> _TASK REQUIREMENTS_
(a) Transcribe the passage of the parenting essay from "Growing up, I" to "to their signings.".
(b) Write the next part of the parenting essay, picking up after its final sentence.

> _SOURCE DOCUMENT_
__________

There are a lot of really good writers in this world.  At least once a day I read something --a thoughtful magazine article, a moving essay by one of my students, a witty blog post-- that sets me in awe of another's talents.  This proliferation of gifted wordsmiths, along with the fact that literary success is not always tied to abilities --anyone pick up Snooki's latest chef d'oeuvre?--  makes me hope, proud as I am to hear her teacher gush, that Big E can find fulfillment in an area that promises a clearer path.

Growing up, I was always horrified by parents who hoped to dictate the course of their children's career path, especially if they were so hypocritical as to put their own job choice off-limits.  I swore I would never be that kind of mother, and so I won't.  But it is easy to see the question of what my girls should be when they grow up through the eyes of, well, a grown-up and to allow pragmatism to get in the way of supportive parenting. Following your dreams may be rewarding but so is staying out of debt and accruing a healthy savings (I would imagine).  Despite that, I know that a big part of my job is to nurture my children's talents and support them in whatever it is they choose to accomplish, and if either of them should choose the writing life, I'll be there to sharpen their pencils, proofread their manuscripts, and bring a fresh box of Sharpies to their signings.

__________

Stored data

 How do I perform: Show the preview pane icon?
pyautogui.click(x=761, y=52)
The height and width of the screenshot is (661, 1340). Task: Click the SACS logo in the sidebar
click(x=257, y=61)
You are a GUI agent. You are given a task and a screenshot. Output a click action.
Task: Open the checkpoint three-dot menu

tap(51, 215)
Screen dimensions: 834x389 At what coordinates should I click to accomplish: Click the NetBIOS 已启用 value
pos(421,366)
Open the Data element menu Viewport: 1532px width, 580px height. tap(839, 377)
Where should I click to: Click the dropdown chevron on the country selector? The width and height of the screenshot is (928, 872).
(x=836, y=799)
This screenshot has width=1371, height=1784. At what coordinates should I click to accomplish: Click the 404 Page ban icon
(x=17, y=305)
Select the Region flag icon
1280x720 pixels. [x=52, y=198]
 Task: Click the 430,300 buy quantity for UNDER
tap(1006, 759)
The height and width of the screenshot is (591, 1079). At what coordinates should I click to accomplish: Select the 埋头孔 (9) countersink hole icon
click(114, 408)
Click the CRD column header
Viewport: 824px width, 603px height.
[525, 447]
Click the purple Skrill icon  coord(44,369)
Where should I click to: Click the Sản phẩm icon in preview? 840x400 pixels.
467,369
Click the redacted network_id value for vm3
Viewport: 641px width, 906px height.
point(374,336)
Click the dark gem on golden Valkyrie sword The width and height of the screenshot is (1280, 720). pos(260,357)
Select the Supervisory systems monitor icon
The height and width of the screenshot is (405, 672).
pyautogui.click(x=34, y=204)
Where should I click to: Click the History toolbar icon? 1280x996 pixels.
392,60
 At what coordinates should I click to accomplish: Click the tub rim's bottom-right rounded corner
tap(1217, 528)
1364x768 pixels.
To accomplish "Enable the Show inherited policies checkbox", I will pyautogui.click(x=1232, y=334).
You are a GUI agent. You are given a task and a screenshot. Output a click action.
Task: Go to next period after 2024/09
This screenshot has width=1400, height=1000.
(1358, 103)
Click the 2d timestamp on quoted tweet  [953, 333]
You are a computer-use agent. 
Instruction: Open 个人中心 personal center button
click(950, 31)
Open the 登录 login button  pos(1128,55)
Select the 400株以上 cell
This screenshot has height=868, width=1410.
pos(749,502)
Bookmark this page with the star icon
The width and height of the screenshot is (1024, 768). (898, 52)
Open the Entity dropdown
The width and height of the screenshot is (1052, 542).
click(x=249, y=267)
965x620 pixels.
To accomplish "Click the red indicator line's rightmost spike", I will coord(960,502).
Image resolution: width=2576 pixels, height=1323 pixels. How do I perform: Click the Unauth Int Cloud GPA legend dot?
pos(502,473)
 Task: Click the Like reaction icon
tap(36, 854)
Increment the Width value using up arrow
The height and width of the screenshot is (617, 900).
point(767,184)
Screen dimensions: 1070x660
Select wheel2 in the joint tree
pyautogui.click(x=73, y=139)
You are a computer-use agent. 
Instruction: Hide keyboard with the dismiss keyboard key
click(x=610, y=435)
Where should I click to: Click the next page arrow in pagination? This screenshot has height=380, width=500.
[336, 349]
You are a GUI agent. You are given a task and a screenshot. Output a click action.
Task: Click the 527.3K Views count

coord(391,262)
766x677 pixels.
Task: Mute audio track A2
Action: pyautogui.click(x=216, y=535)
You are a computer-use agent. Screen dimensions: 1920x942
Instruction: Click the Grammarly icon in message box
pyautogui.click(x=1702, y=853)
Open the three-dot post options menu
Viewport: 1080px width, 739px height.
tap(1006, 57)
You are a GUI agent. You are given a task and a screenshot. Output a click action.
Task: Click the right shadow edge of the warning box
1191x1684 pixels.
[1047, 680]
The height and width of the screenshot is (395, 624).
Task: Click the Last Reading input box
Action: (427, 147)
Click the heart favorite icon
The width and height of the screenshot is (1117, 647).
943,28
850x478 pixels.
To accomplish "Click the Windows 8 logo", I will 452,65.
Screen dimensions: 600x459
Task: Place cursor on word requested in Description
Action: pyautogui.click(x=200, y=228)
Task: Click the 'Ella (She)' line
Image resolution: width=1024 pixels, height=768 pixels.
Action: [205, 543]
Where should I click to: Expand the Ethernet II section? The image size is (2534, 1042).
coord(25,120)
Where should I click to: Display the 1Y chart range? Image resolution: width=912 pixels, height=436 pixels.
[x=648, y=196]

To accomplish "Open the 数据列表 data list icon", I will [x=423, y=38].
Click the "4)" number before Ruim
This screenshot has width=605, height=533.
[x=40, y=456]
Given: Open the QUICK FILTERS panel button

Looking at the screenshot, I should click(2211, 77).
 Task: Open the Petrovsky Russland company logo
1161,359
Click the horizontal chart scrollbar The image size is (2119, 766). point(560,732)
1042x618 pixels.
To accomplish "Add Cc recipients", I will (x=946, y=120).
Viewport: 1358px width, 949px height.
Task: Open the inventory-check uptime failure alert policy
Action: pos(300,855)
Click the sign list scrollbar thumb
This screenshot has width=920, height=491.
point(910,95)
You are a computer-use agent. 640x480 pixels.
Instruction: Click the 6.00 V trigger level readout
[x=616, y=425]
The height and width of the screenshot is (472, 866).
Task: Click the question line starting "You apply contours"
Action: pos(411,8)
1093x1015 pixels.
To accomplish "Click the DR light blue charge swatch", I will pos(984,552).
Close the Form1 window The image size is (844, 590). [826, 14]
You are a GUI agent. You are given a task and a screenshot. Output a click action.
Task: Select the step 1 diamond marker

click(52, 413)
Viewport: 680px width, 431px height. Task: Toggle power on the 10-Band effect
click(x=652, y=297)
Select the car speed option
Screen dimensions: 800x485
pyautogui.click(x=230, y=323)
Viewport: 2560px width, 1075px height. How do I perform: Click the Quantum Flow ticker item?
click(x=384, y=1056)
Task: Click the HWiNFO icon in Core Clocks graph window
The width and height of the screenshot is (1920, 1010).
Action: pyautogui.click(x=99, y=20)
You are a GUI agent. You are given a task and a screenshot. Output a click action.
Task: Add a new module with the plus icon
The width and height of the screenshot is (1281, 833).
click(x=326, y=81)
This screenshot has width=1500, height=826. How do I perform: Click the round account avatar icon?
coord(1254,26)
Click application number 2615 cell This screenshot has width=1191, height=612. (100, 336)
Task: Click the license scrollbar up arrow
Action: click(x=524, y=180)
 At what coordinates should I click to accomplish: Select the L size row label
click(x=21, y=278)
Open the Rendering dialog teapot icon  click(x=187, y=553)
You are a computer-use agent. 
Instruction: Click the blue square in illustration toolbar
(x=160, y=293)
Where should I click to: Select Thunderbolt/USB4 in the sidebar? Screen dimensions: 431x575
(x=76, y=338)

__________

> _TASK-BY-TASK RESULTS_
(a)
Growing up, I was always horrified by parents who hoped to dictate the course of their children's career path, especially if they were so hypocritical as to put their own job choice off-limits.  I swore I would never be that kind of mother, and so I won't.  But it is easy to see the question of what my girls should be when they grow up through the eyes of, well, a grown-up and to allow pragmatism to get in the way of supportive parenting. Following your dreams may be rewarding but so is staying out of debt and accruing a healthy savings (I would imagine).  Despite that, I know that a big part of my job is to nurture my children's talents and support them in whatever it is they choose to accomplish, and if either of them should choose the writing life, I'll be there to sharpen their pencils, proofread their manuscripts, and bring a fresh box of Sharpies to their signings.

(b)
Still, as long as she's liking math, maybe I should pick up an abacus or something to show my support, because I'd be just as happy changing calculator batteries and polishing Fields Medals.

Thursday, November 4, 2010

Work: Flight Plans

The secret of success is making your vocation your vacation.

Mark Twain said this.  I was introduced to it on an MCAS practice test that I gave my students in my first year of teaching in an urban high school.  I stood in my windowless classroom full of teens, some struggling with poverty others with adjusting to the climate and language of a new country, trying to convince them of the relevance of not only Twain's aphorism but also of this test that would decide their academic fate. I wondered where this experience fell on the range of vacations.  Was this Hawaii or was I in Beirut?

 I alternately, and at times simultaneously, loved and hated what I was doing that year, but I always knew that it was no vacation.  Ten years later, work is no longer the wild ride that it once was.  I have grown more comfortable with my abilities and sharpened my instincts in the classroom.  I had children of my own and recalibrated my priorities.  My students have rewarded me much more often than they've punished me  And still, it is a vocation and never a vacation.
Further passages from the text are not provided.